El magnifico escenario creado en el puerto valenciano, el clima (pese a la falta de viento en el inicio del primer round robin), el Mediterráneo y las infraestructuras (comunicaciones internacionales, ciudad atractiva, etc.) han sido del agrado de todos los equipos. Tampoco parecía que faltasen naranjas que exprimir para obtener el “suculento zumo que colmase la sed” de Bertarelli. A un servidor, lo de Dubai le sonaban a cantos de sirena. Me cuesta imaginar todo lo que envuelve y “engrasa” esta competición teniendo como sede un lugar en medio de la nada, perdón del desierto, por más que algunos consideren atractivo suficiente para los programas de invitados de los patrocinadores un par de lujosos hoteles, una pista de esquí artificial y las lujosas urbanizaciones en formato palmera o mapa mundi. Dando por bueno el Mediterráneo occidental, no parecían rivales para Valencia opciones italianas (dos equipos locales suficientemente fuertes para aguarles la fiesta, no sólo en resultados deportivos sino en repercusión mediática) ni las francesas, por falta de posibilidades de crear un buen escenario en la Costa Azul por la falta material de espacio y ciudades importantes donde elegir, más allá de Marsella.

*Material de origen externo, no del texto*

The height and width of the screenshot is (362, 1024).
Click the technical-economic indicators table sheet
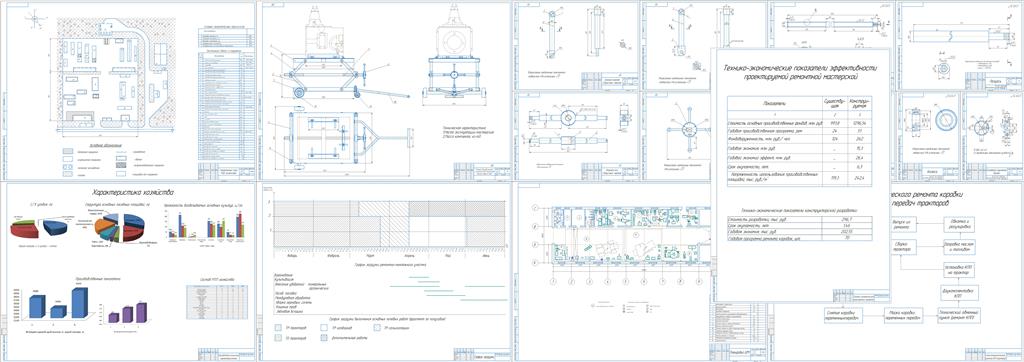[x=801, y=174]
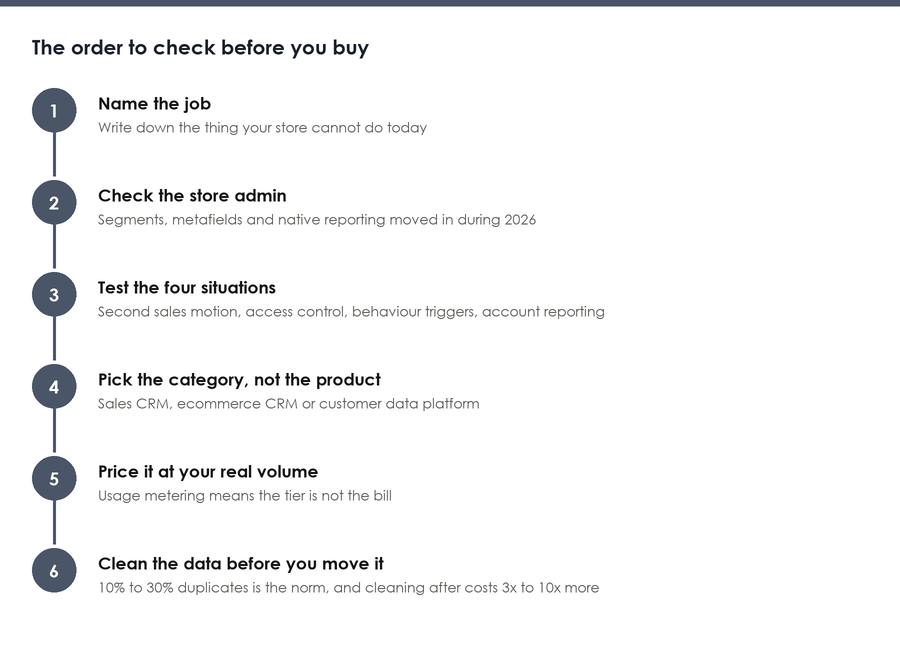Select the 'Name the job' heading
Viewport: 900px width, 660px height.
[x=154, y=104]
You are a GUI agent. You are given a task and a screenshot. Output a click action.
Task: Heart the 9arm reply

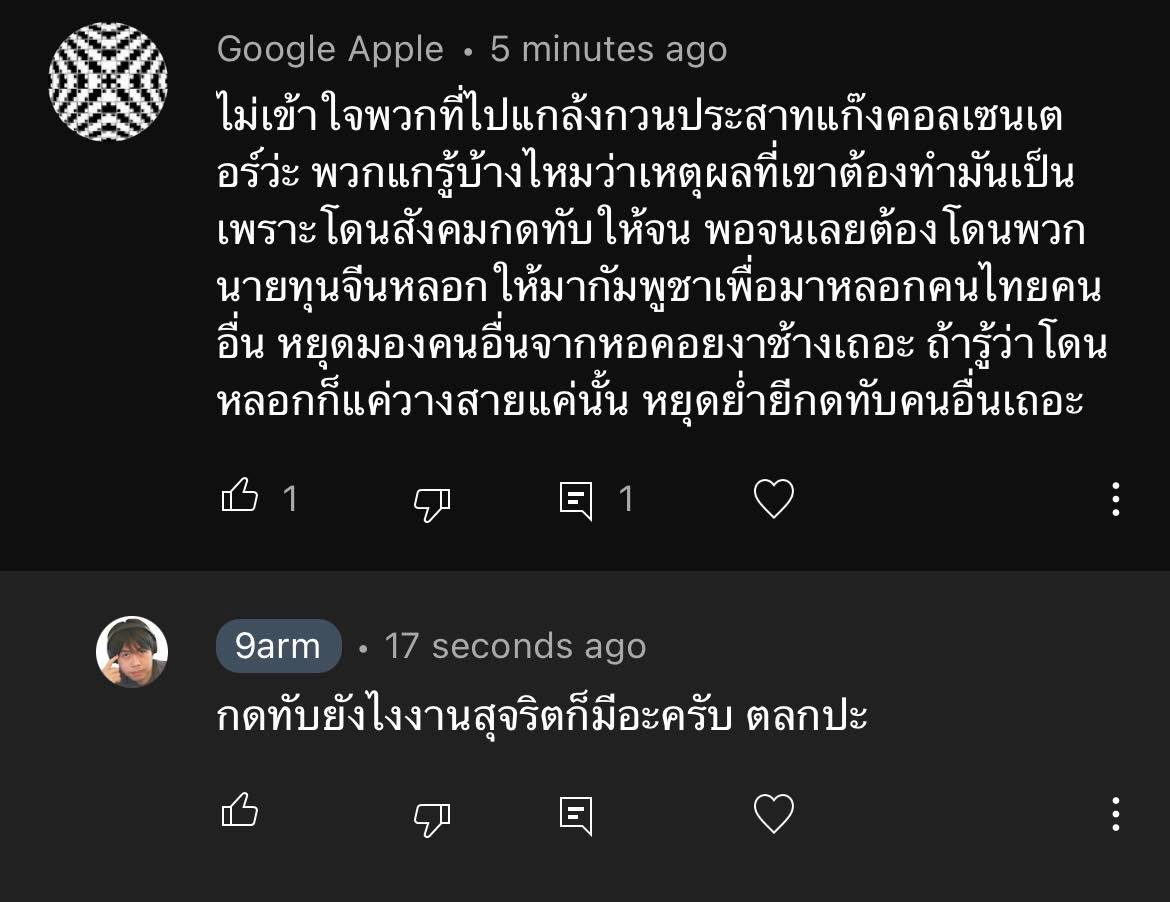(774, 813)
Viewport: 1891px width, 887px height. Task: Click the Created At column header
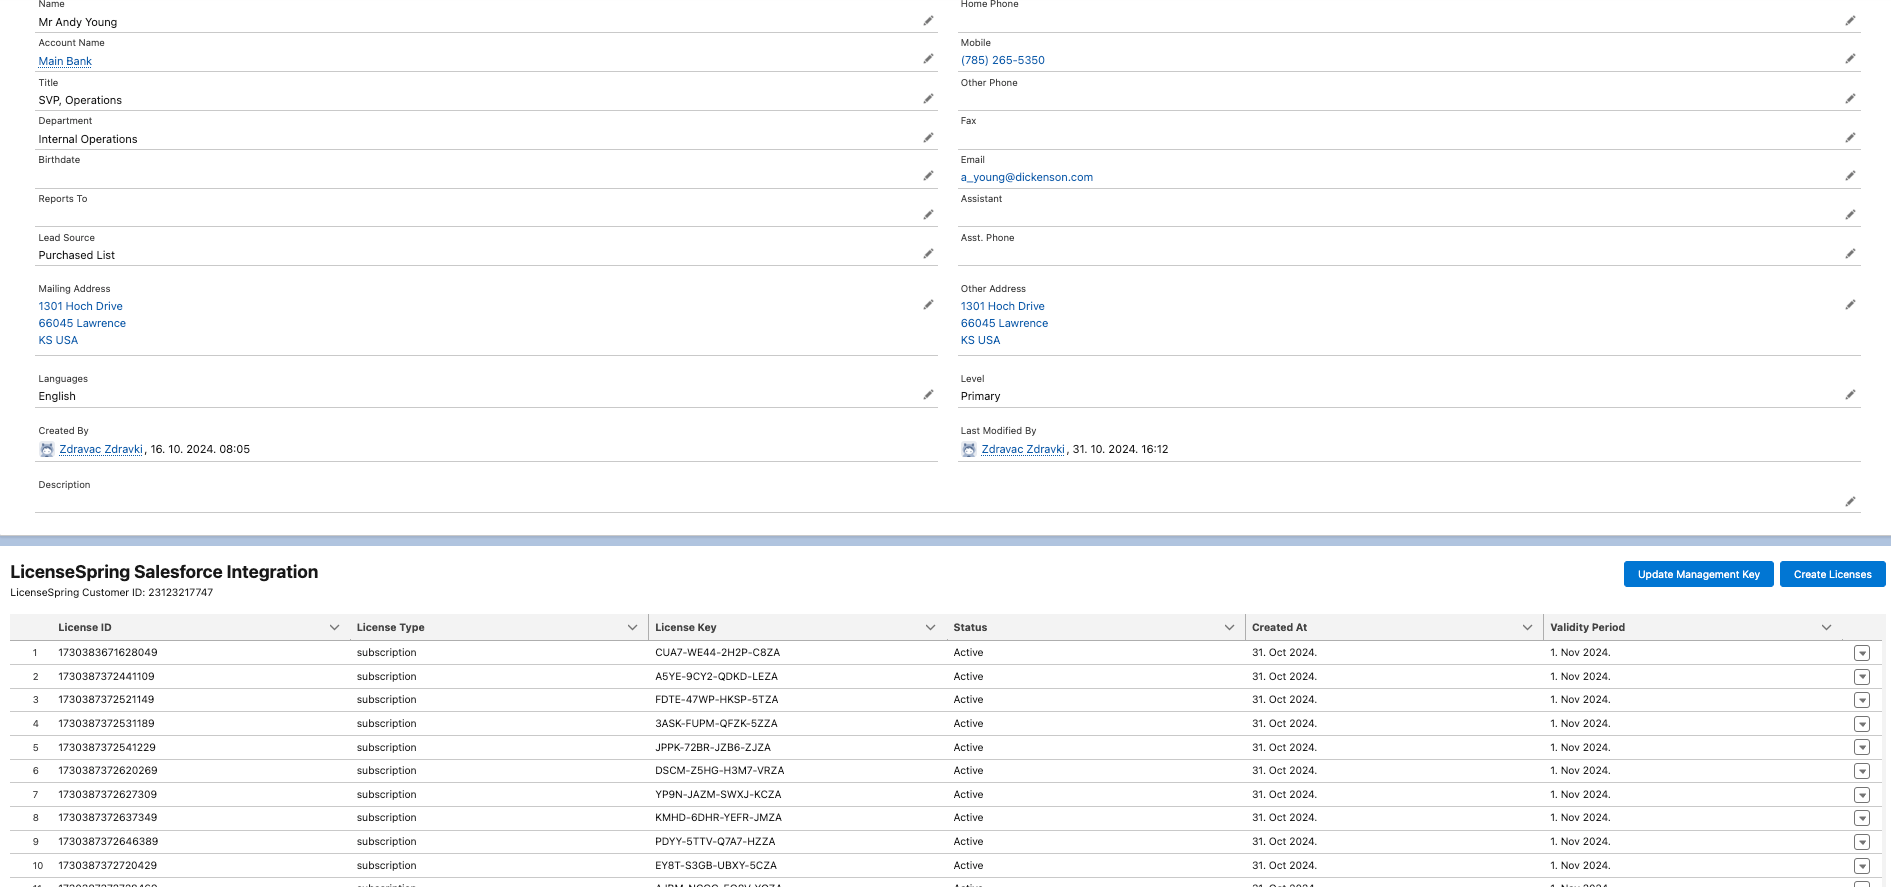[1279, 628]
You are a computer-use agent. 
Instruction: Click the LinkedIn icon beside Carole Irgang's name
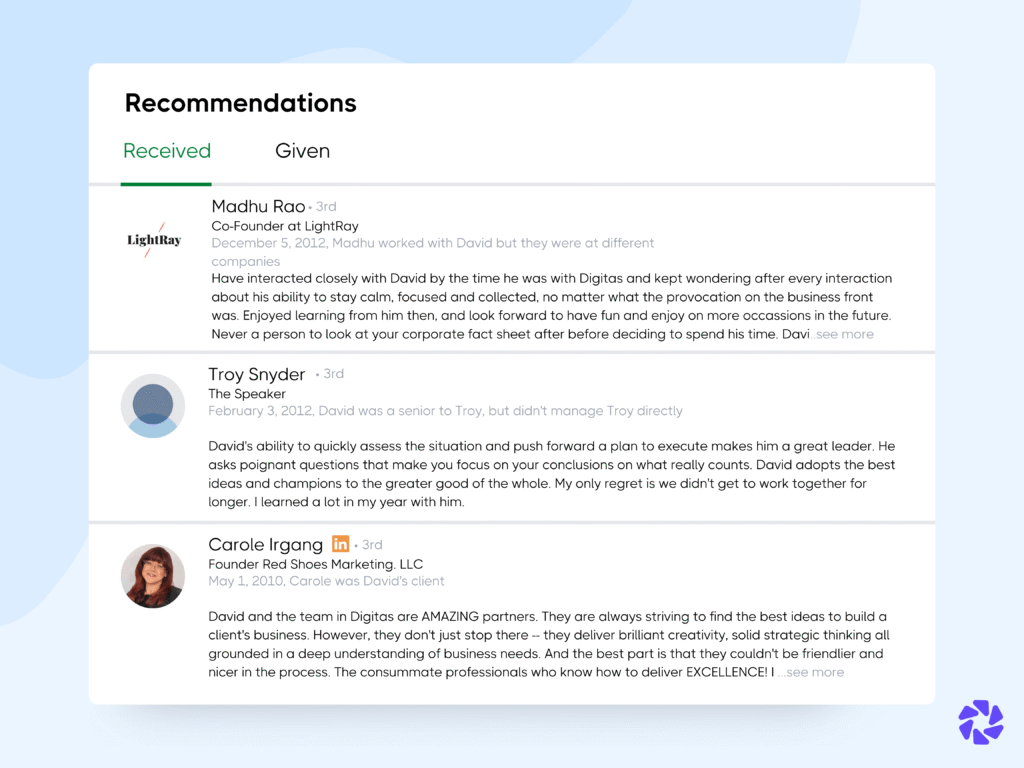[x=340, y=544]
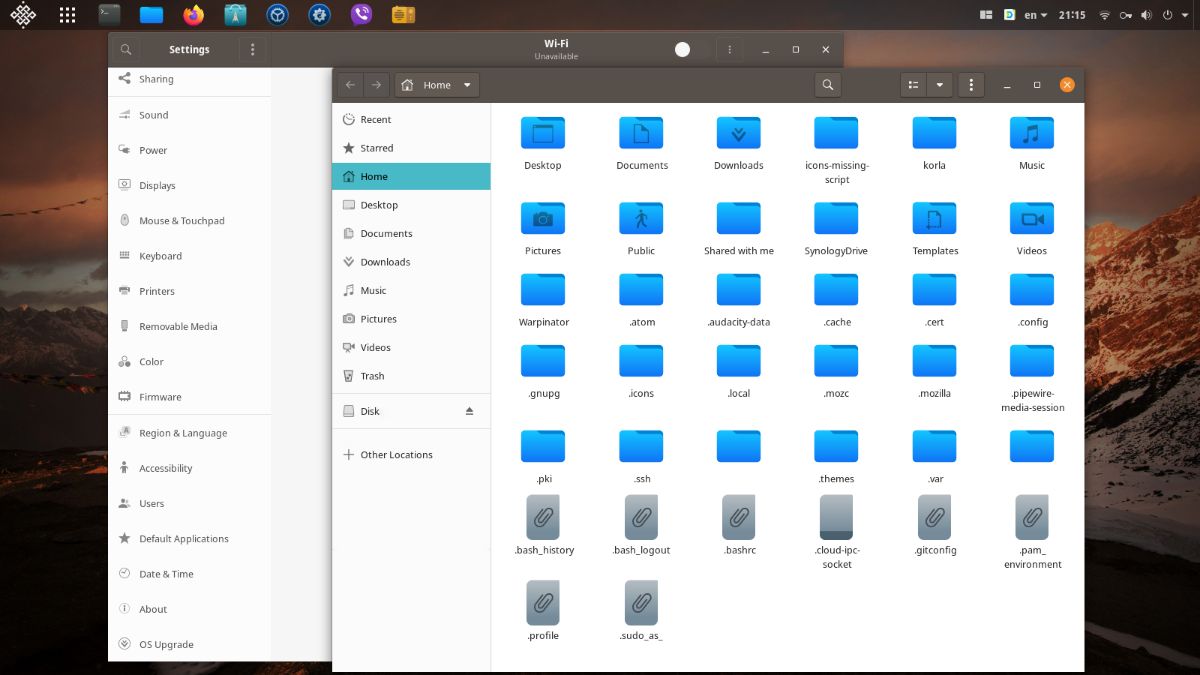Viewport: 1200px width, 675px height.
Task: Open the terminal from the taskbar
Action: click(x=108, y=14)
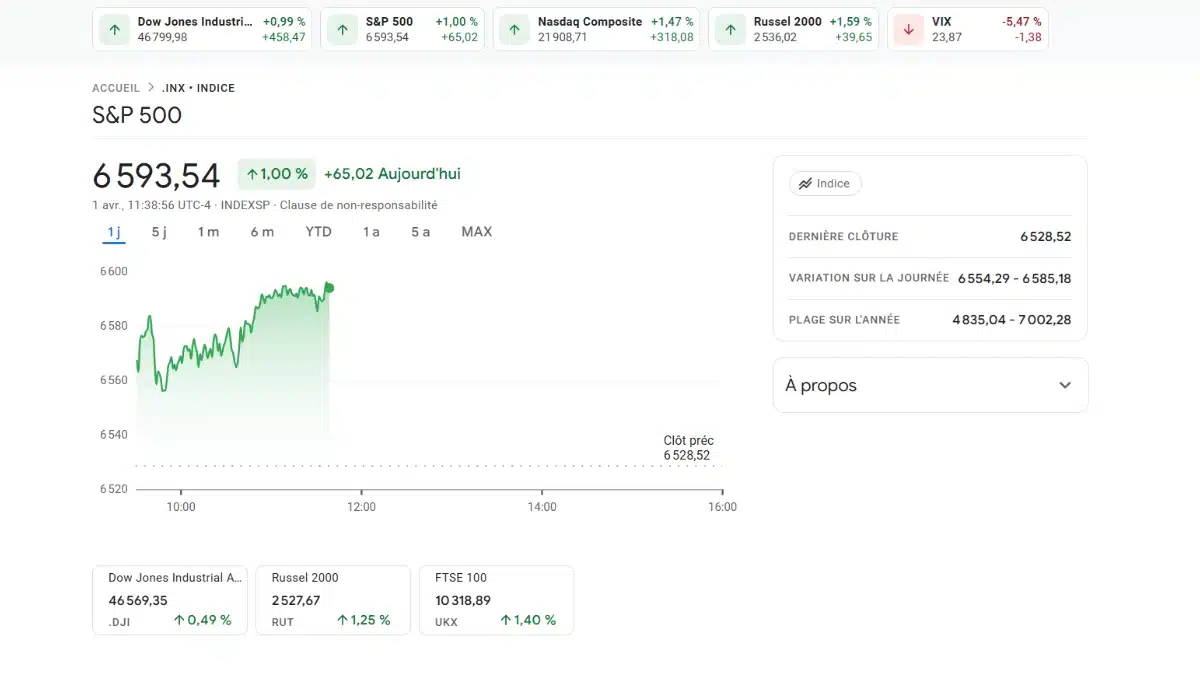Navigate to ACCUEIL via breadcrumb
Screen dimensions: 1200x675
115,87
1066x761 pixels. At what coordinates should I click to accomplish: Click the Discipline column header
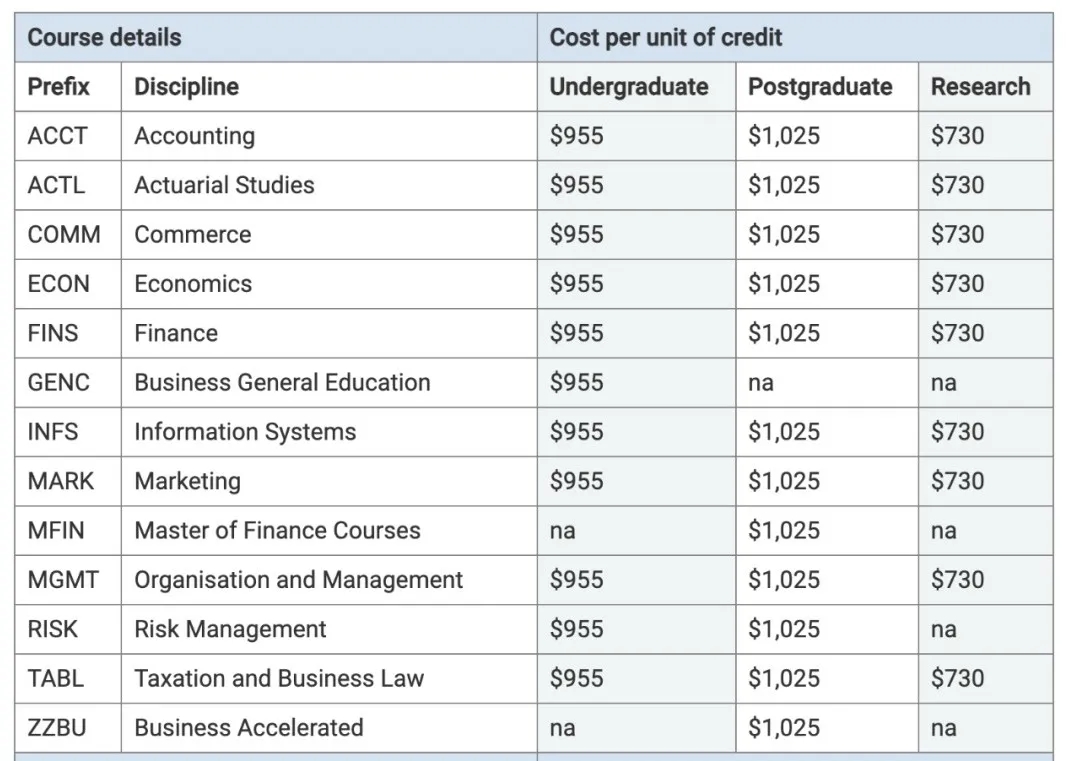point(329,87)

Así estaban las cosas, o creíamos que estaban, hasta que la carrera electoral por la alcaldía de Valencia y las de la Generalitat nos sorprendió con el anuncio sobre la llegada de la Fórmula 1 a la ciudad del Turia en 2008. El nuevo gran premio pactado entre Bernie Ecclestone y el Partido Popular valenciano consiste en un trazado urbano. Y como no podía ser de otro modo, dicho trazado pasaría por el nuevo puerto. Al margen de posibles incompatibilidad de patrocinadores, las obras necesarias para acondicionar las actuales instalaciones de la America’s Cup pueden pesar como una losa sobre las posibilidades de “convencer” a Bertarelli, para que la Copa América siga en Valencia si Alinghi renueva la victoria. Con lo bonito que nos las prometíamos imaginando el regreso de Russell Coutts a la America’s Cup, desafiando en Valencia al equipo que lo despidió, sería una lástima que nos lo impidiese otra sosa carrera de F-1, en la que muy probablemente el ídolo local Fernando Alonso esté “fuera de juego”.